• Listed entries
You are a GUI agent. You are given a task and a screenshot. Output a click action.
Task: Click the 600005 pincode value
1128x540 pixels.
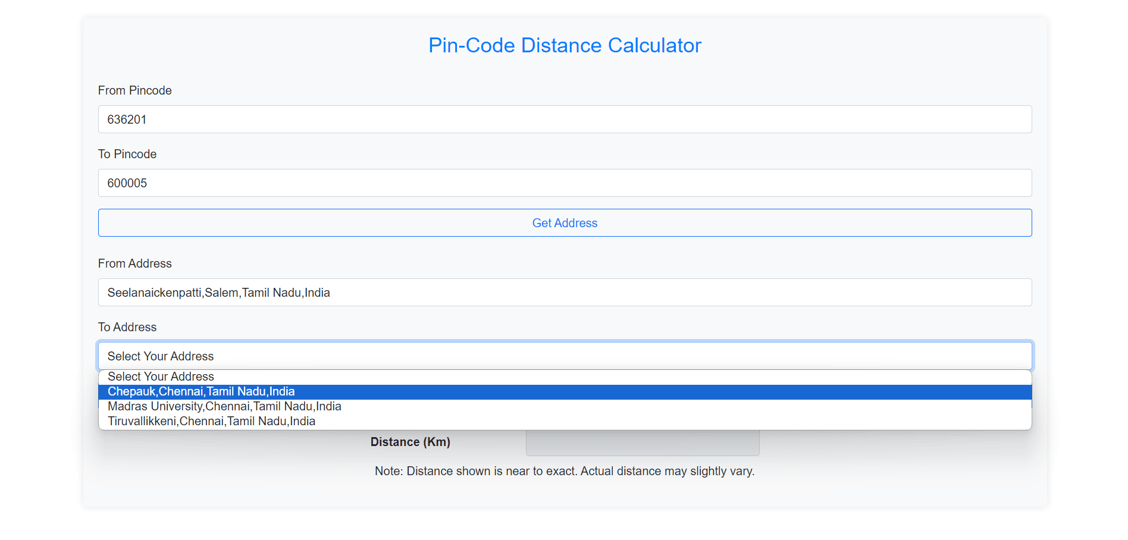tap(127, 183)
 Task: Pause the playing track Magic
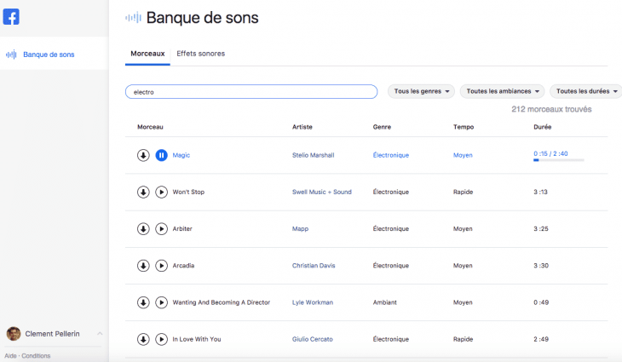pyautogui.click(x=161, y=155)
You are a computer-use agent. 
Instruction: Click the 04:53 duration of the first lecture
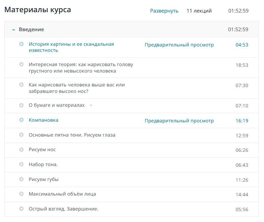click(x=242, y=45)
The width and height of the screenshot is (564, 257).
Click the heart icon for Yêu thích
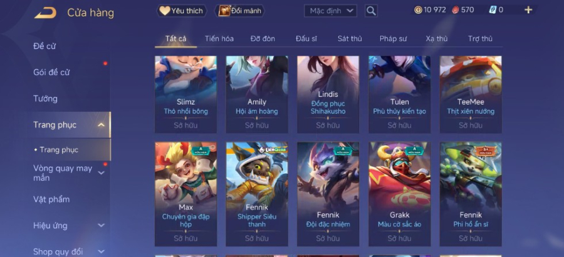coord(164,11)
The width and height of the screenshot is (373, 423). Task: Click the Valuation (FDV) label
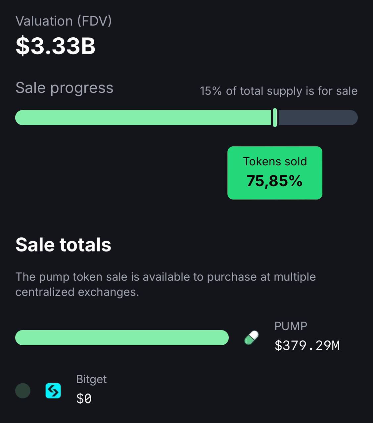pyautogui.click(x=64, y=21)
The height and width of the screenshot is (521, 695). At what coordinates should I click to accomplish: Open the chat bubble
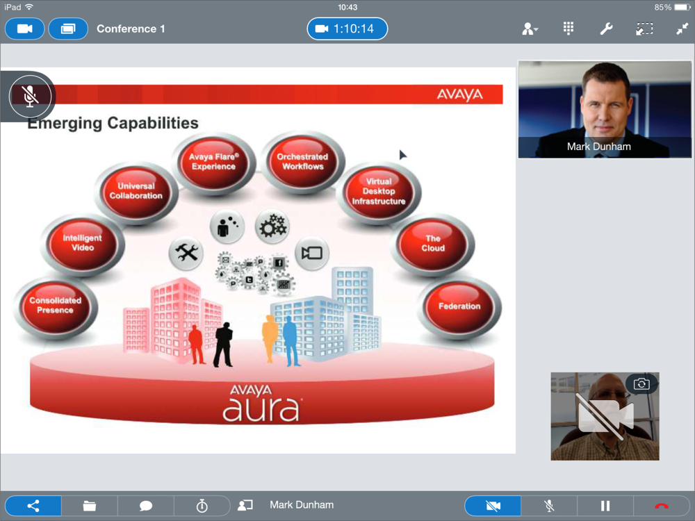coord(146,506)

• Exercise directions
Rewrite every line of the data above as a numbered list, skipping any blank lines. Leave the pictures out.

• Answer to this problem
1. You are a GUI agent. You are given a task and a screenshot. Output a click action.
2. Task: Click the 600005 pincode value
3. 1128x540 pixels.
4. tap(127, 183)
5.  Task: Pause the playing track Magic
6. pyautogui.click(x=161, y=155)
7. You are a computer-use agent. 
8. Instruction: Click the 04:53 duration of the first lecture
9. click(x=242, y=45)
10. The width and height of the screenshot is (564, 257).
11. Click the heart icon for Yêu thích
12. coord(164,11)
13. The width and height of the screenshot is (373, 423). Task: Click the Valuation (FDV) label
14. pyautogui.click(x=64, y=21)
15. The height and width of the screenshot is (521, 695). At what coordinates should I click to accomplish: Open the chat bubble
16. coord(146,506)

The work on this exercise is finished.